For one exercise, her team sent employees an email disguised as coming from Zoom, asking for updated credentials. Cyber crisis exercises with the leadership team also continued, Jenkins said.

Stanley said these exercises had been debated at length at his company.

“Part of me wanted to leverage this and get people a little more education. Let’s help them understand they’re more vulnerable now,” Stanley said.

In the end, the company went without regular anti-phishing exercises — which normally take place every six weeks — for several months, because of concerns the exercise would be alienating.

Prioritize access more than ever

Beyond the pandemic, cybersecurity has shifted away from a perimeter-based security model where all assets inside a network are trusted, according to McHale. Instead of these system-centric security models, companies are looking at protecting access to information and emphasizing identity as part of trust.

Companies should adopt zero-trust architecture, McHale said — the idea that individuals, devices, and applications cannot be trusted by default, and need to be authenticated and authorized.

Guiding principles include:

  • Assume there’s been a breach.
  • Never trust, always verify.
  • Follow the principle of least privilege access — giving the fewest people access to data and information as possible.

At the same time, McHale said, security professionals should consider design thinking and customer experience.

“Security can’t be viewed as an obstacle, or users are incentivized to go around it,” McHale said.

Embrace industry collaboration

Companies benefit from working together and sharing cybersecurity best practices. Abdullah said Mastercard collaborates with other financial institutions through the Financial Services Information Sharing and Analysis Center (FSISAC).

“We as fintechs get together and share a sense of what controls we have in place, and we share some of the signatures we’re seeing,” Abdullah said.

Fintech is the second most frequently attacked industry, she said, going back and forth with health care for first place.

“We get nowhere holding that information [to ourselves],” Abdullah said. “Reach out to others. Your network is bigger than you think it is. People will share more than you think. As we continue to be a sharing community, we will continue to help with the cybersecurity resilience of us all.”

Stick to your enduring principles

Looking forward, experts said, companies should be making sure their information is secure, plans are in place in case of breaches or illnesses, and their employees are holding up during a stressful time.

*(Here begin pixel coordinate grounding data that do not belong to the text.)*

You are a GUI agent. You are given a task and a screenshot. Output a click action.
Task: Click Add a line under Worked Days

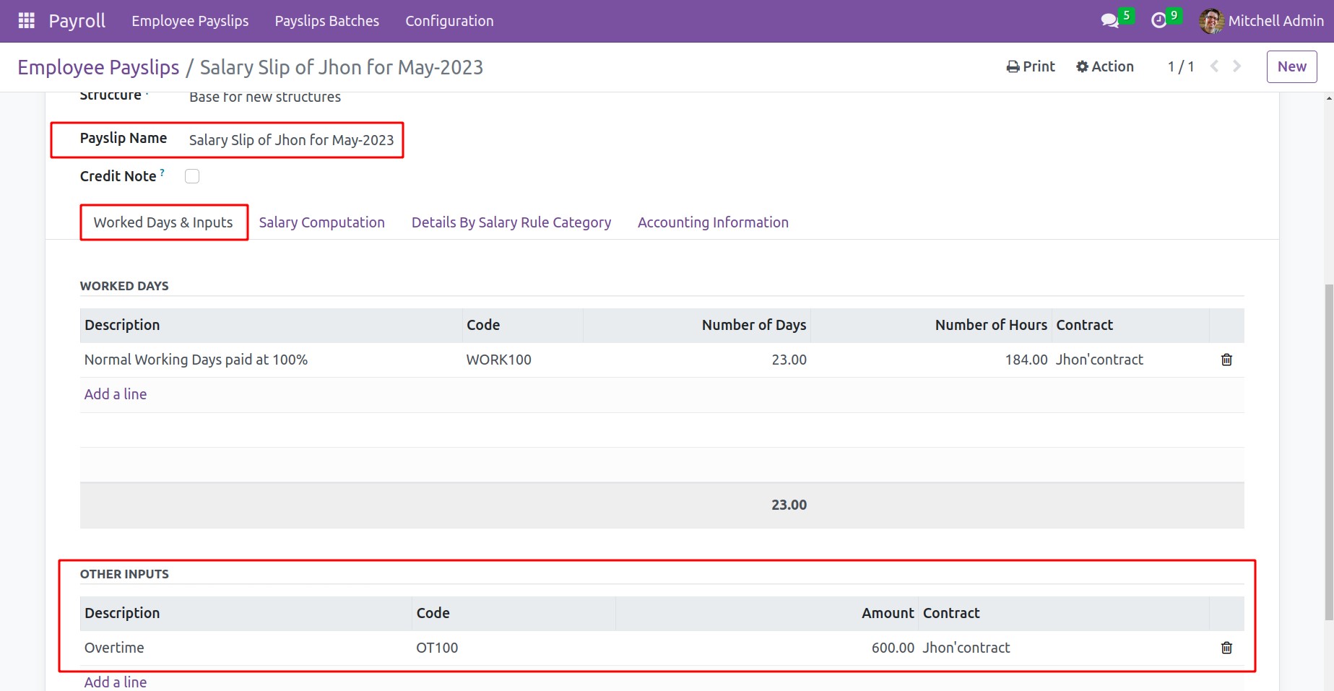click(x=116, y=394)
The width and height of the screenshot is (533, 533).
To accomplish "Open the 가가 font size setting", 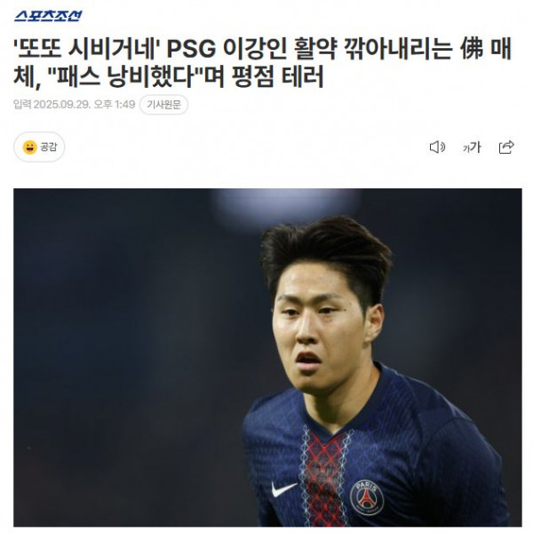I will [472, 147].
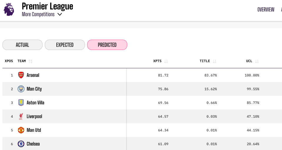Screen dimensions: 282x150
Task: Click the Chelsea club crest
Action: point(21,144)
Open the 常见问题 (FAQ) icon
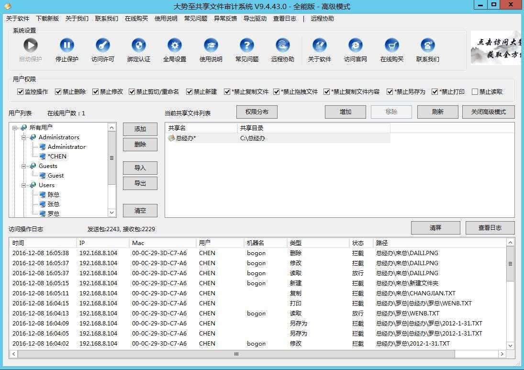 pos(246,46)
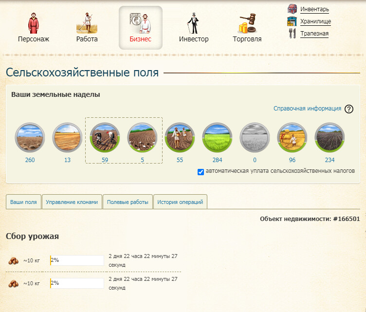Click the dark plowed field with 234
This screenshot has height=312, width=366.
click(x=329, y=138)
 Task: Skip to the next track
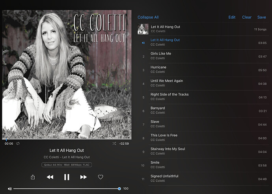[84, 177]
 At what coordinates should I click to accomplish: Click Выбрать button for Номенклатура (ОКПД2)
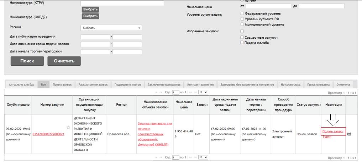[x=90, y=16]

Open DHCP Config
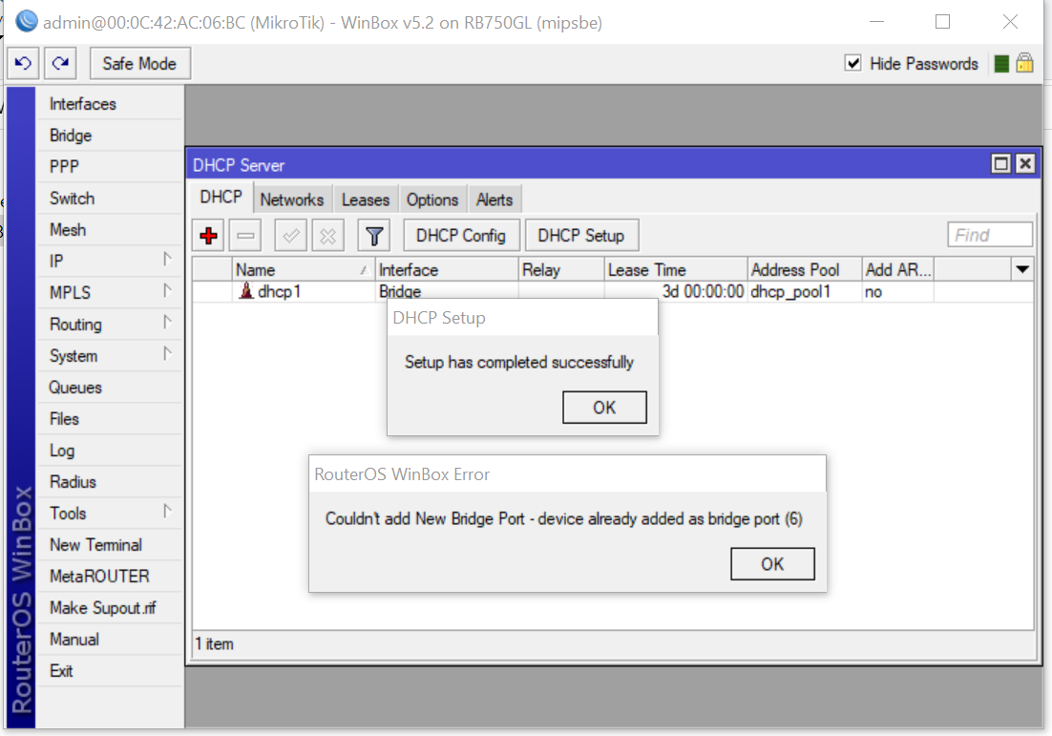click(x=461, y=235)
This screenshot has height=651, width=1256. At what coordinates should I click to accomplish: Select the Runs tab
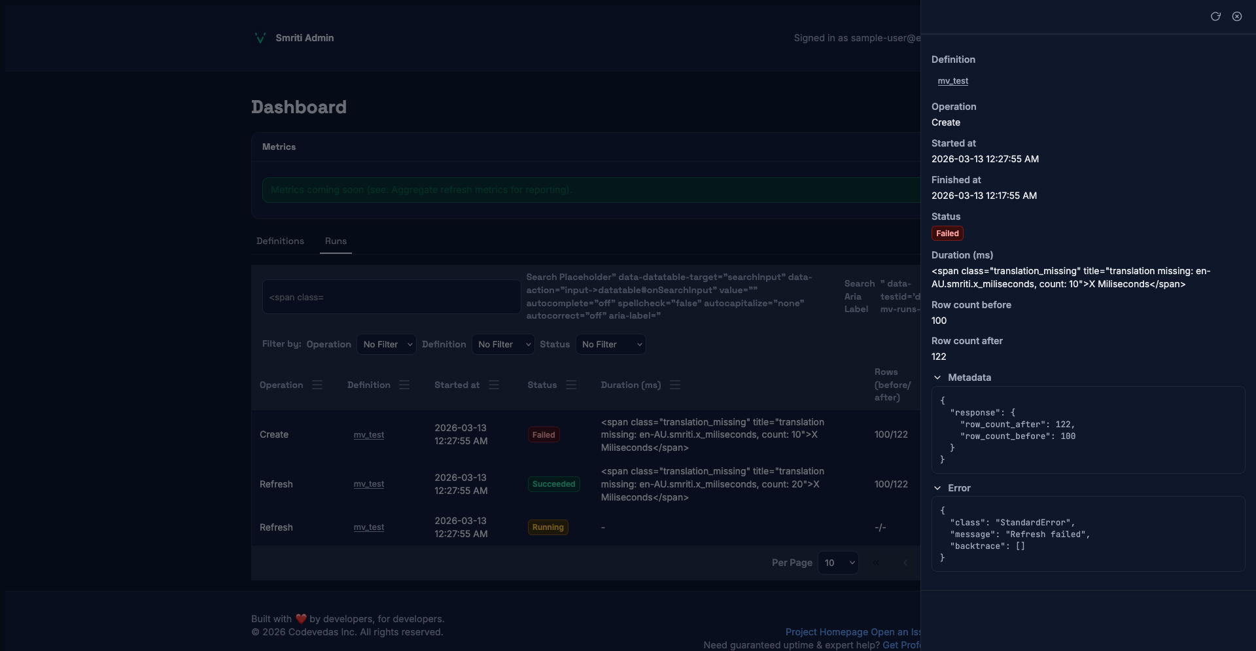[336, 241]
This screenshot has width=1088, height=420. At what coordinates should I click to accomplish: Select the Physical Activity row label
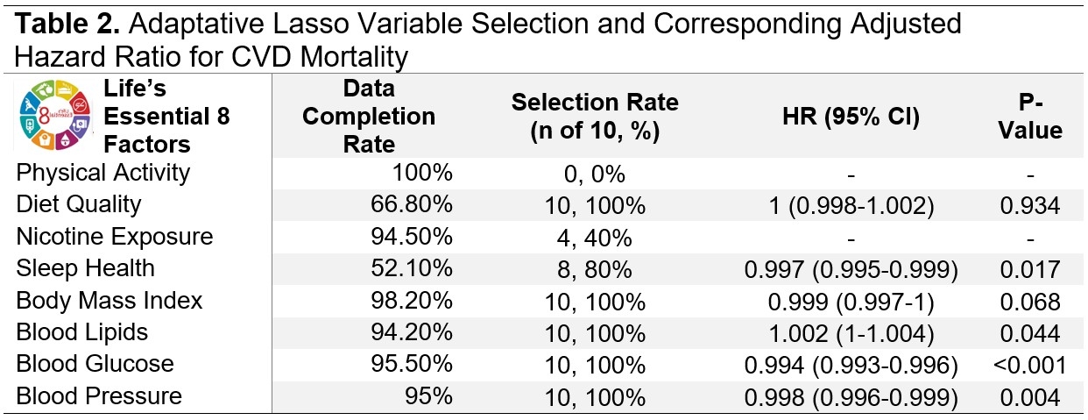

Some of the cyber experts said they’d formally named backups for themselves and others in case of illness, and they are checking with employees to see how they are doing, and urging people to continue taking breaks and using vacation time.

“I think employees understanding that as an organization we have their backs, it’s allowed them a little more space to extend a hand to a colleague and say ‘Is there anything I can do to help, because I recognize we’re all going through this together,’” Jenkins said.